Monday, 1 March 2010

Rainy Stockbridge Saturdays

Increasingly I realise that on a rainy, lazy Saturday, it’s good to live in Stockbridge. Even excluding the chain coffee shops, you are still spoilt for choice in terms of late breakfast providers. We wandered into a nice looking deli just past the coop, and found it to make very nice coffee, and supreme almond croissants with a marzipan heart.
The promising but disappointing Stockbridge deli. Still, good croissants!
Skinnytoes was contentedly leafing through the newspapers the deli provides while I explored the contents of the shelves. Unfortunately, the products on offer were more show than substance, and on closer examination the deli resembled an ‘ethical isle’ of any supermarket, with a lot of pre-packaged ethically stamped pastas and muslies, soft drinks (including Coke) in old fashioned glass bottles, white organic loaves… The wine section was the biggest disappointment, its selection dominated by New World corporations, and no organic wine to be seen. What saves this place is the meet and cheese counter, but all in all I was left wondering how it managed to compete with the supermarket next door when offering practically identical products at much higher prices.
Bread was the first thing on the mental shopping list, and the baker’a wagon just pulled in as we approached a shop I spotted some time ago, boasting it provided ‘the best bread in Edinburgh’. Its boast seemed to have some purchase on reality, as the queue started half the way down the street, and making the bread delivery a logistical puzzle and resulting with crates of baked goods being stacked all around the waiting customers.
The bread queue (the irony!).
I picked up a French-style loaf, which proved heavenly although a bit too sweet, and a dark, dark brown loaf of organic rye.

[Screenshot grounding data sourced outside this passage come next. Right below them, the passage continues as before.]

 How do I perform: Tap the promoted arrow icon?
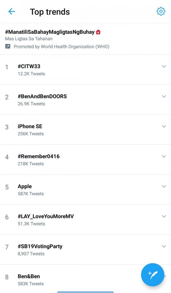click(8, 46)
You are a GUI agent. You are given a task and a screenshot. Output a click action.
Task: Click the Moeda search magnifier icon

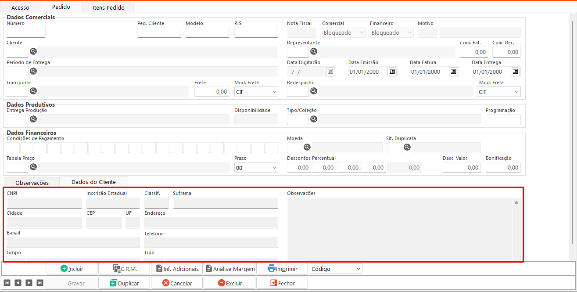pos(307,147)
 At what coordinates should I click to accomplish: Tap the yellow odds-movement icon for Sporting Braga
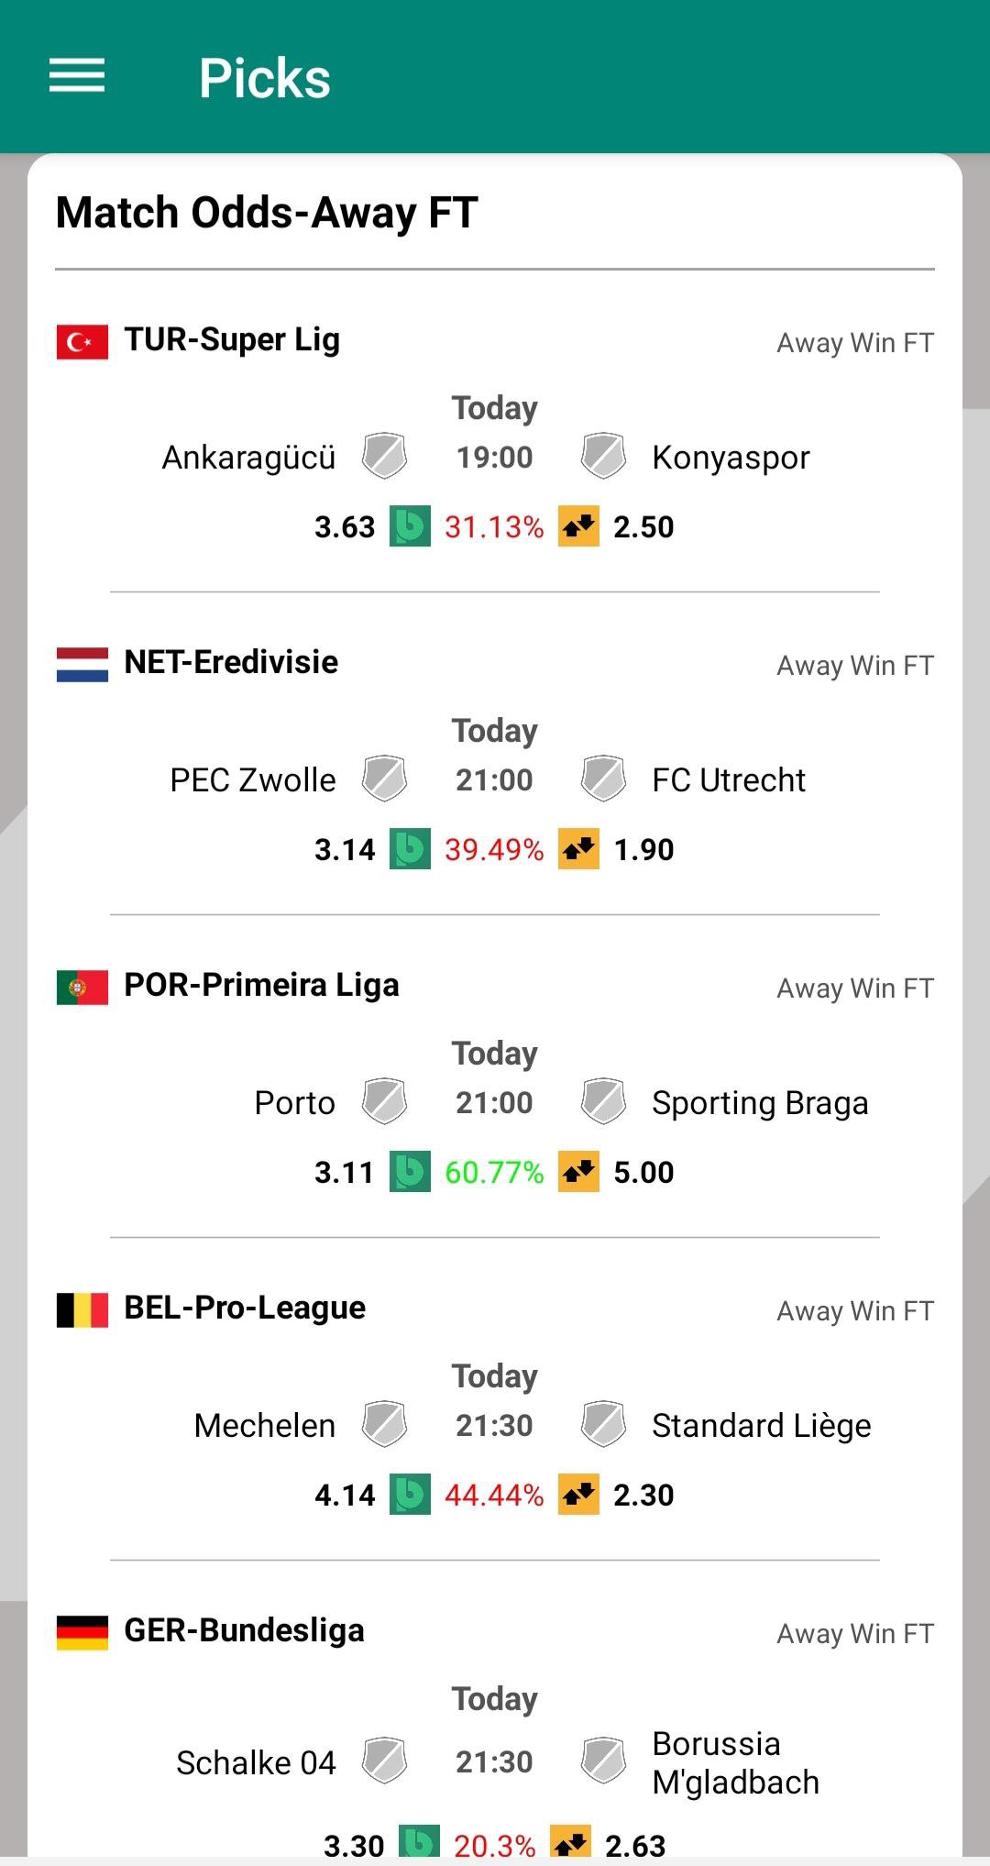pyautogui.click(x=578, y=1172)
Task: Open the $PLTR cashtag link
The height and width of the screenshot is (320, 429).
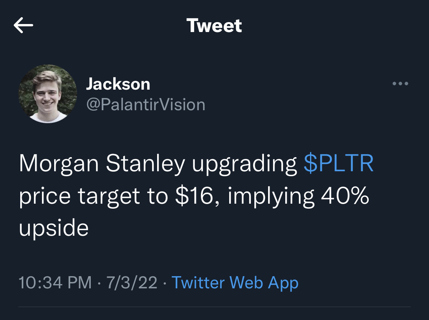Action: (339, 163)
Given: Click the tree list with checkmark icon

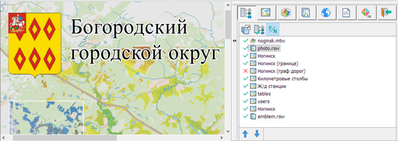Looking at the screenshot, I should pos(259,29).
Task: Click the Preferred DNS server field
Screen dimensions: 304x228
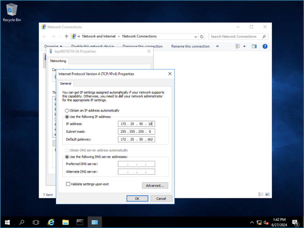Action: pos(136,164)

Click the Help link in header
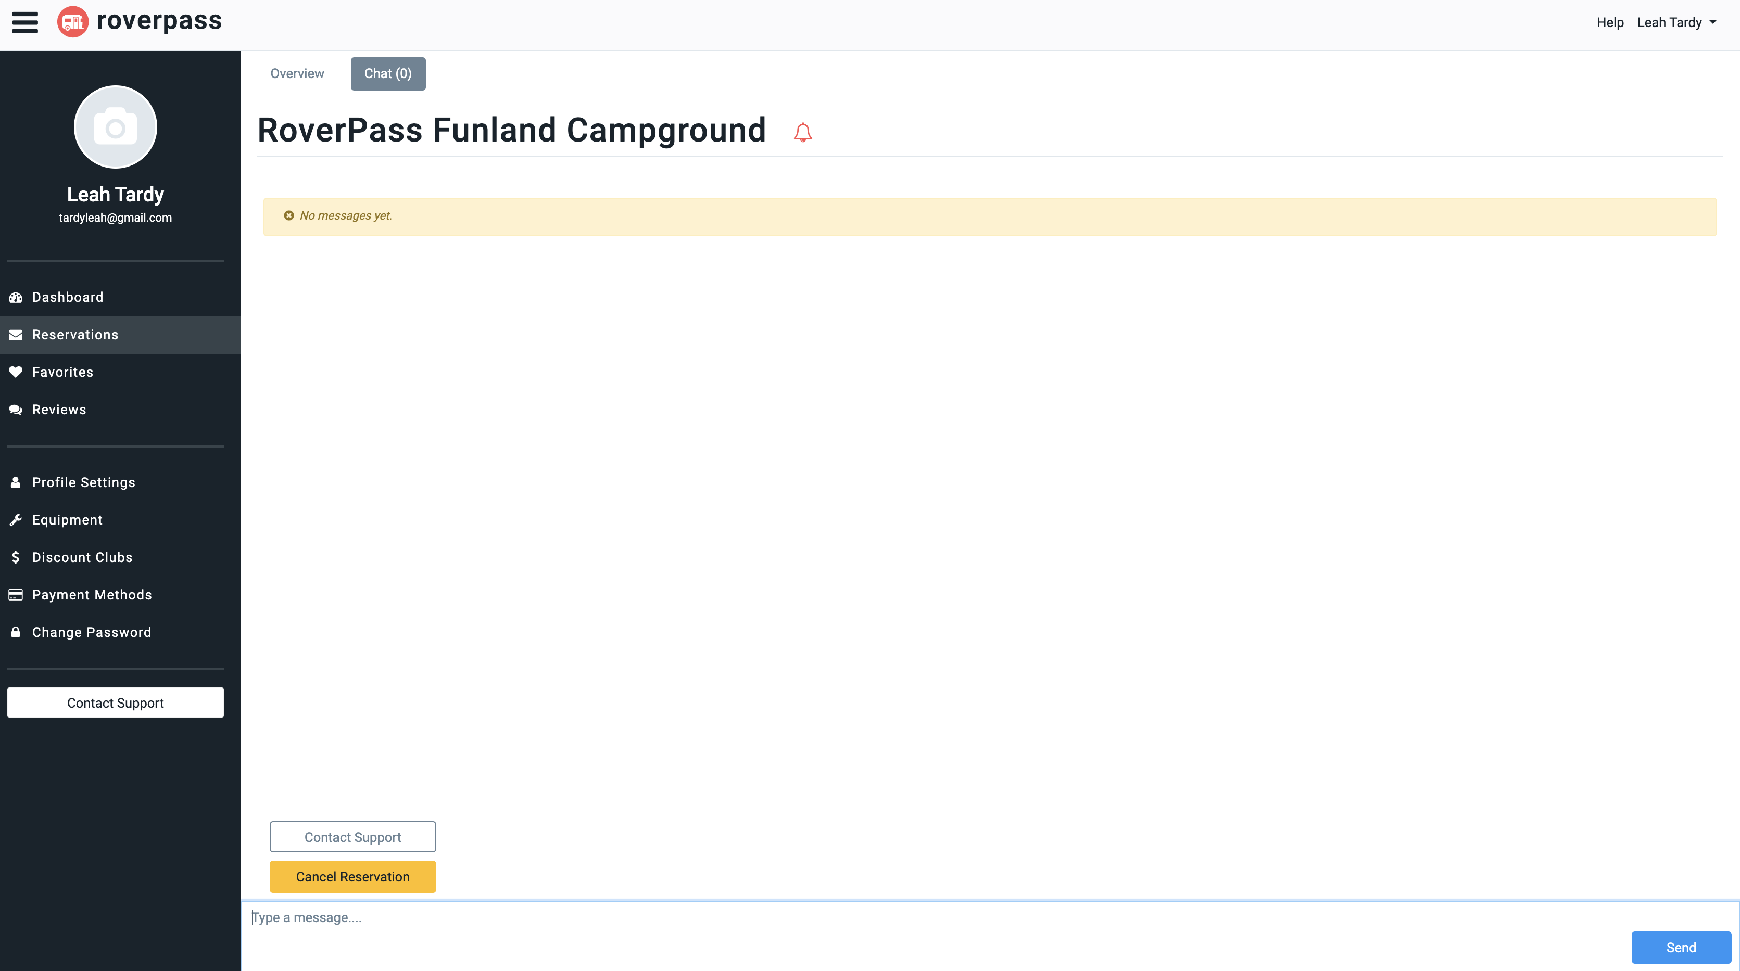(x=1610, y=22)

Now that was a Loaf, so heavy and dense I felt like I was carrying a sack of flour around. One slice of this is as filling as three slices of white bread, but it does require a good bread knife and strong teeth!
I could not help myself and I nipped to the cheesemongers as well, and spent nearly twenty pounds on two pieces of cheese, and a chorizo sausage. It is scary how quickly I can ruin my weekly budget when faced with a piece of Manchego!
The place of financial temptation.

For my birthday treat, Skinnytoes booked a table in a tiny restaurant just a few steps from my house, called, appropriately, the Stockbridge Restaurant. Down a flight of steps and overlooking a tiny basement garden, the restaurant is just one, nicely decorated room, and it was full to the brim. We sat in a cosy nook to enjoy a very reasonably priced set lunch menu , and a less reasonable bottle of white (priceless). I loved the beetroot and pigeon starter which, as Skinnytoes pointed out, would not have been out of place on a Polish menu.

My perspective on prospective restaurant visitors.

To end this gastronomic day, in the evening we headed out for some beers. Stupidly I agreed to meet some friends in a town centre pub, and it was all the horribleness you could expect, from mediocre beer to smelly bathrooms to shouting, sweating, swaying crowds of unpleasant people. After a while we made up an excuse and finished the evening in a pub I’ve read about in one of my guidebooks. Two steps from my house, Kay’s Bar is in an old tiny corner house on Jamaica Street, and it is everything town centre pubs are not. It has discreet lighting, good beer and very nice whisky, and professional staff. Two elderly dogs roam the grounds, and old barrels decorate the walls. The small room at the back is lined with books, and we settled on a comfy window sill with contented sighs.